Reclaiming the terraces
I’m just in from seven hours of mowing. Wonderful stuff.
I hadn’t planned on doing so many areas but it is such marvelous exercise and so satisfying once you look behind you and see how tamed the terraces are.
I have been pondering why I have taken to mowing and to keeping the grass down on a few acres of these farms. And I think the answer lies in our location. We are a wooded mountain top.
And nature takes any chance it can to return this farm to the wild. And for wild that means self sown cherry trees, chestnut trees, ferns and brambles.
Throw in nettles because this is a landscape that has had animals kept close by for at least four hundred years.
I can’t tell you how many small tree seedlings I chop when I mow.
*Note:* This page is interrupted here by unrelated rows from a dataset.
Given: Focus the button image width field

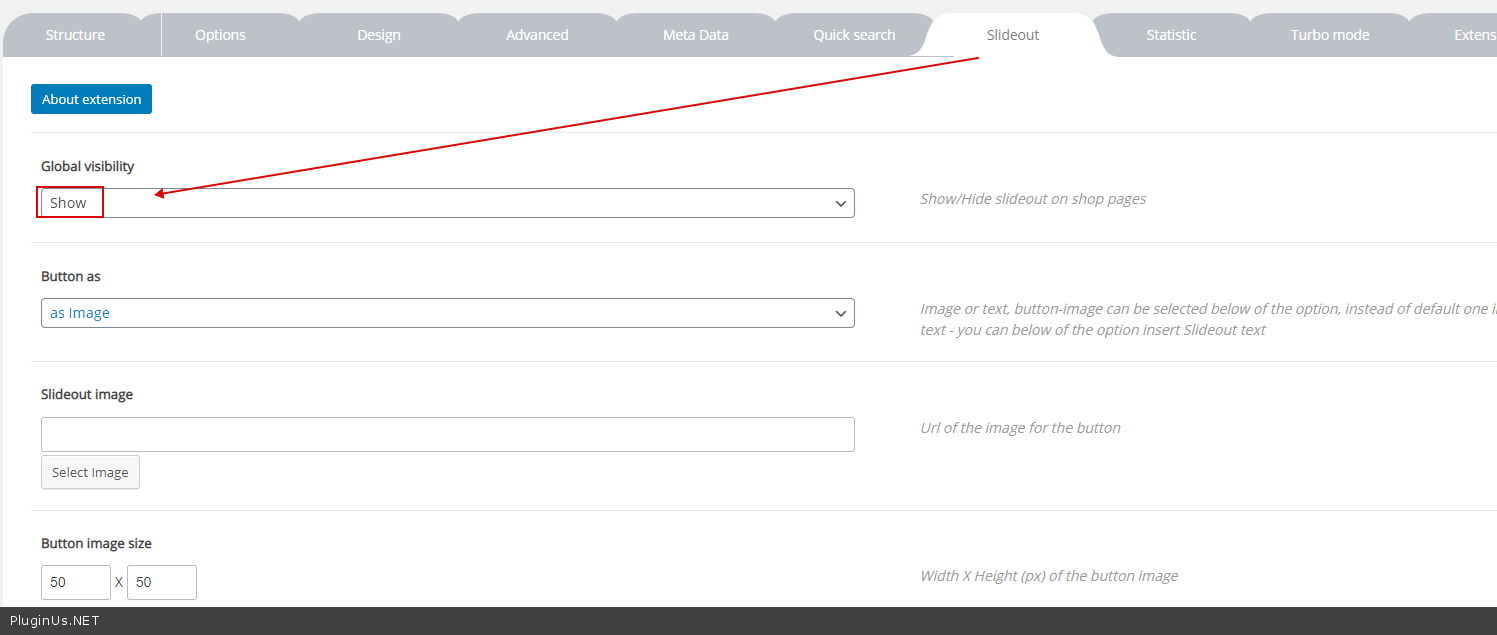Looking at the screenshot, I should point(76,582).
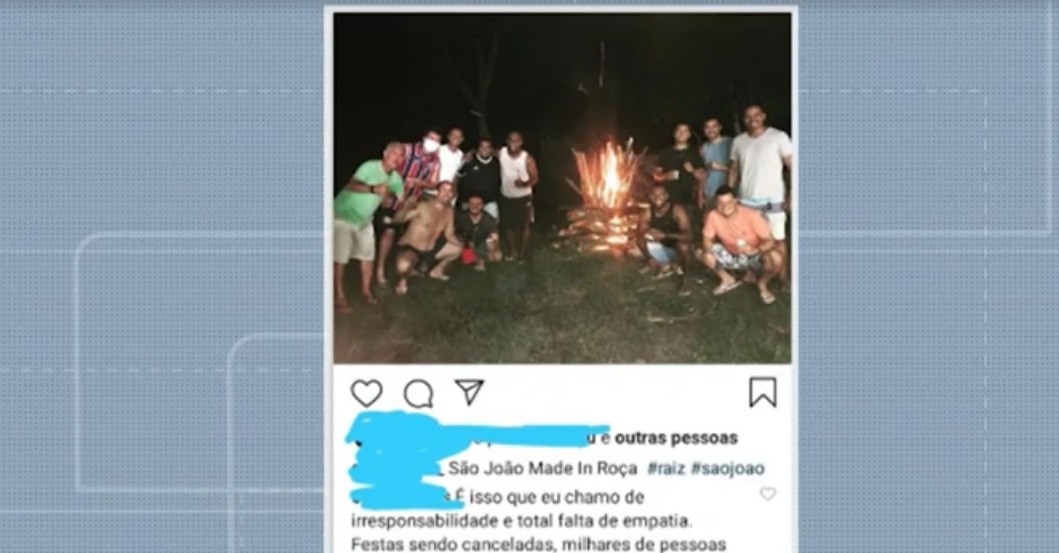Like the comment with the small heart
This screenshot has width=1059, height=553.
pos(768,494)
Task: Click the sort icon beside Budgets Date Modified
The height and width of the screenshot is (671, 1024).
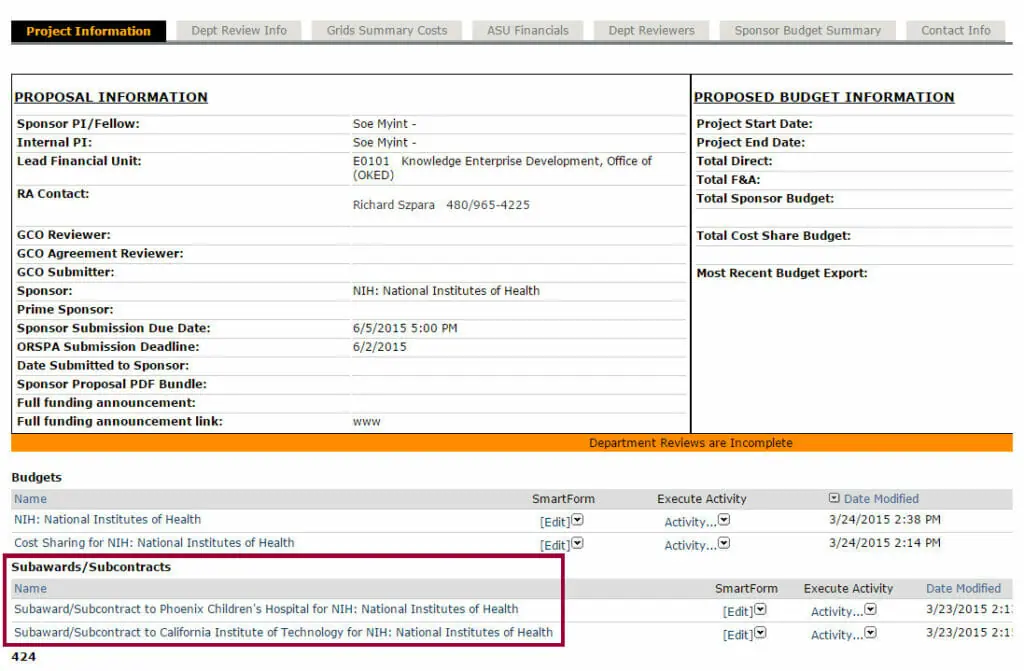Action: pos(834,498)
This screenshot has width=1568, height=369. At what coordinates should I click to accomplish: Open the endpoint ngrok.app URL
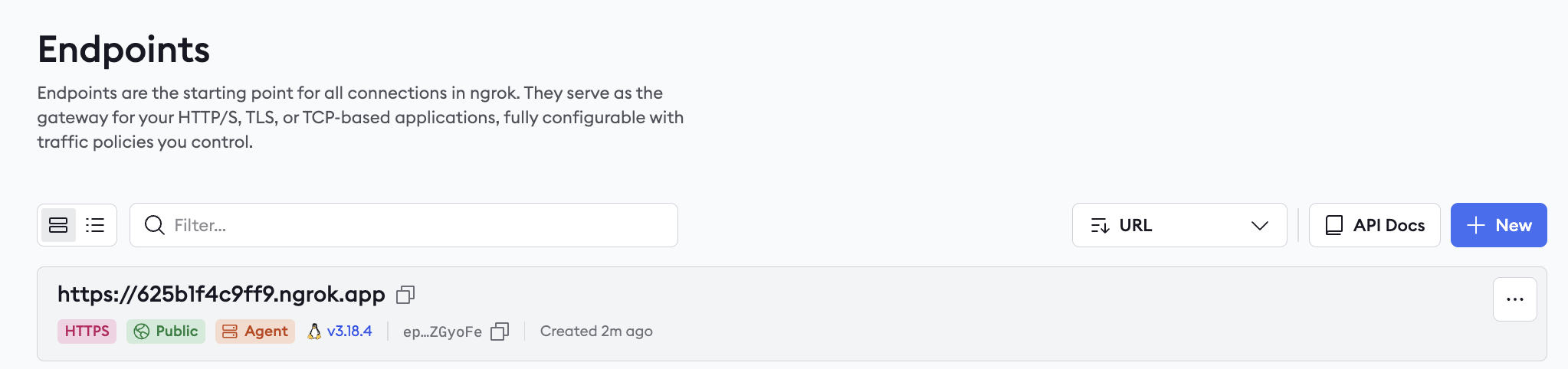pyautogui.click(x=221, y=294)
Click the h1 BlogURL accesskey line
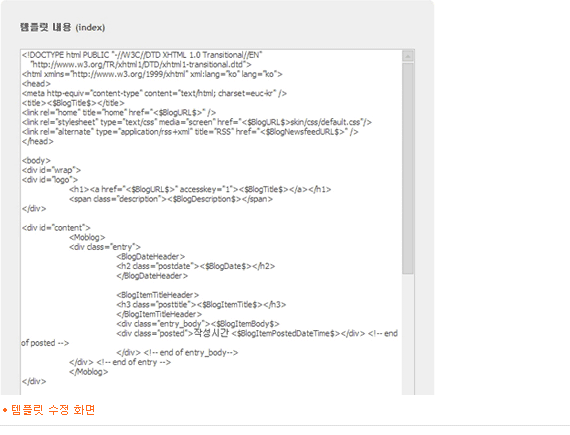This screenshot has width=570, height=435. pos(200,189)
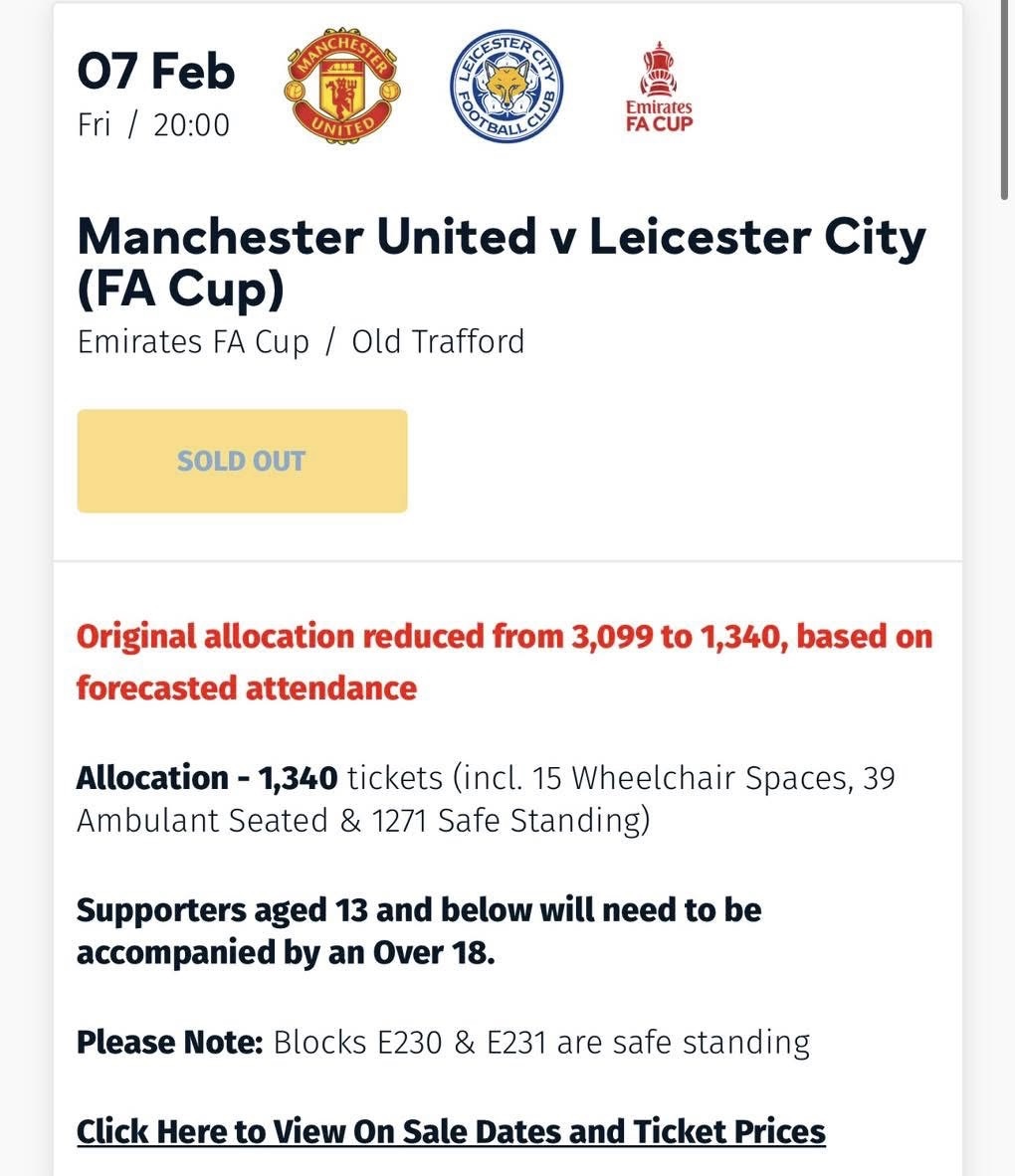Click the Leicester City Football Club crest
The image size is (1015, 1176).
[507, 87]

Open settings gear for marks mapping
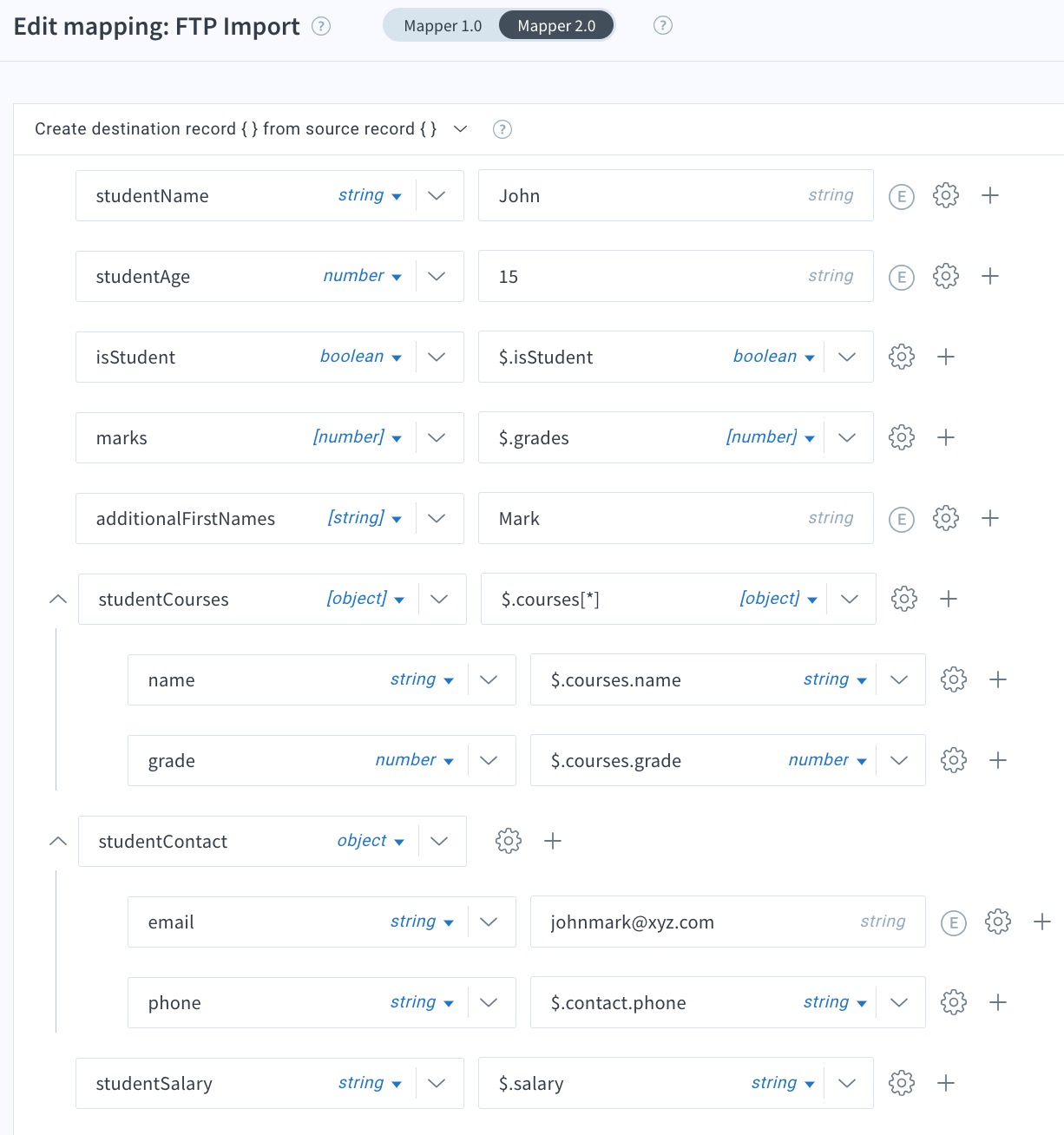coord(902,437)
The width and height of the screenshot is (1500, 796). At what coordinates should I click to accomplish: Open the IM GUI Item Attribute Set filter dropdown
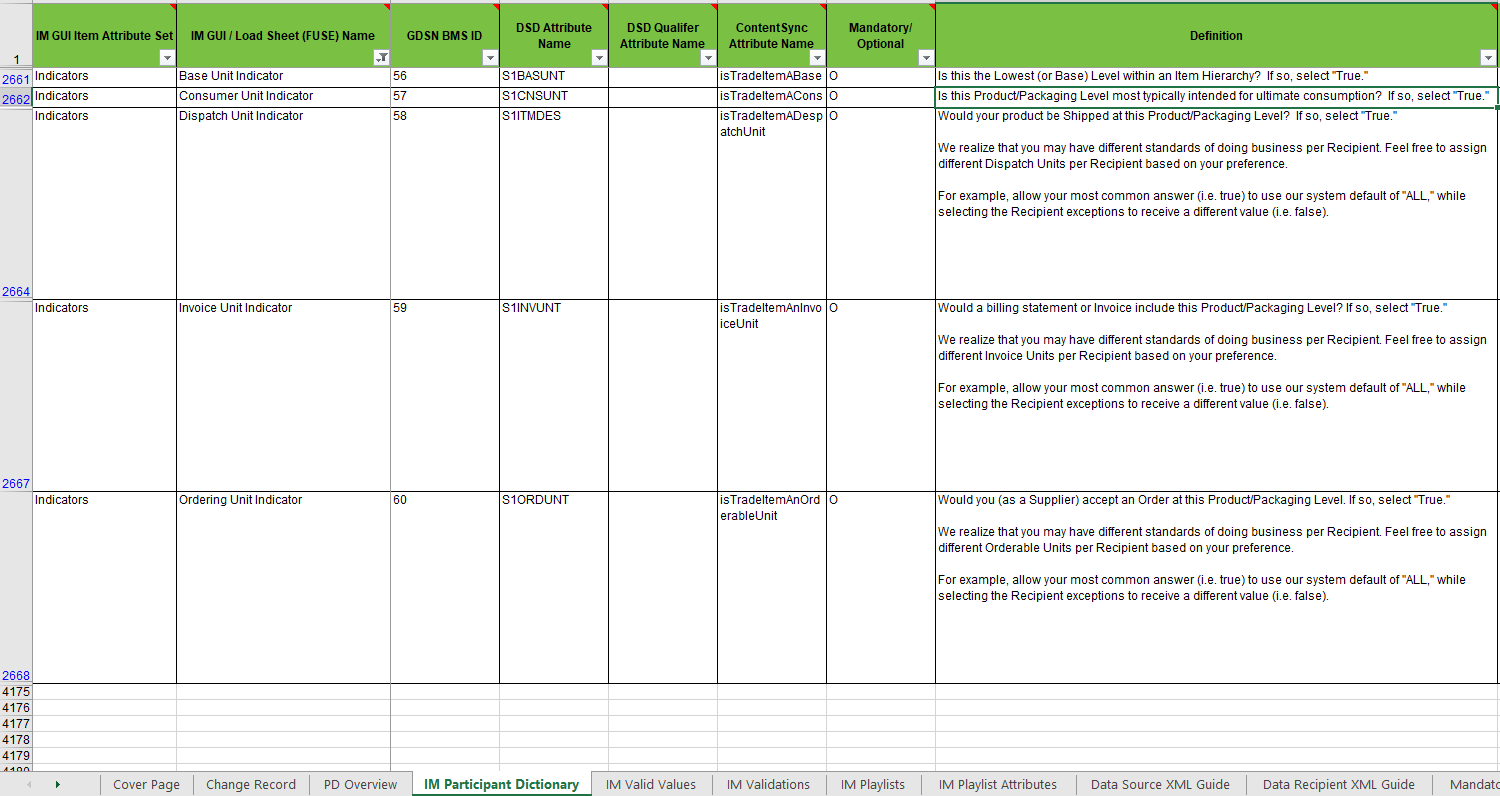click(167, 59)
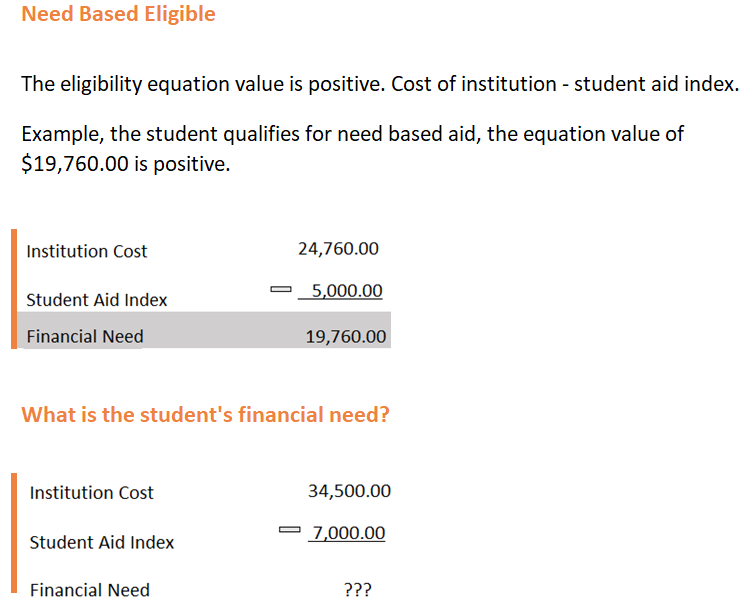Click first Institution Cost label
This screenshot has height=612, width=743.
[x=87, y=252]
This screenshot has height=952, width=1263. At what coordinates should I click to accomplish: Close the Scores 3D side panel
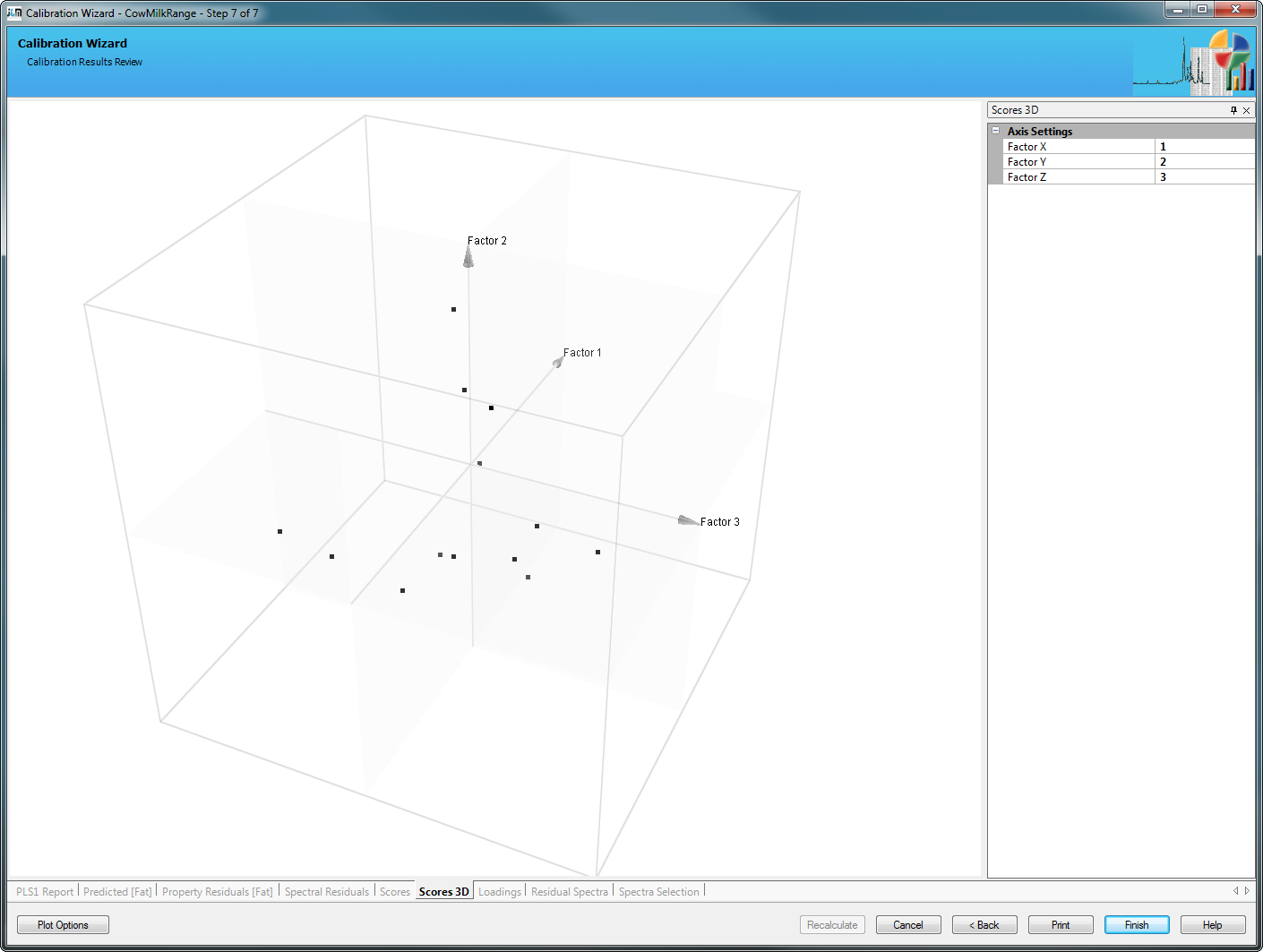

It would take just two seasons, I think, to return this farm from whence it came.
So I keep mowing.
I always start in the orchard as it’s close to where I keep the mower, but I actually raced straight down to the lower terraces first as they are what I see when I stand and look out the window from the house.
I only mow the first two; and the second one is still a bit tricky. Even with the rocks removed. But I’ll do some strimming next week and that ought to sort out the nascent brambles for a few weeks.
I had a long suffering Artur following closely behind most of the day. He hates the noise of the mower, but he knows that when I stop to empty the grass catcher there’s a chance for a lap sit. And with this long lush grass we went at a very affectionate pace.
I won’t bore you with endless shots of green. But the best bit of the day was being rained on by cherry blossom as I worked. That is my favourite kind of spring snow.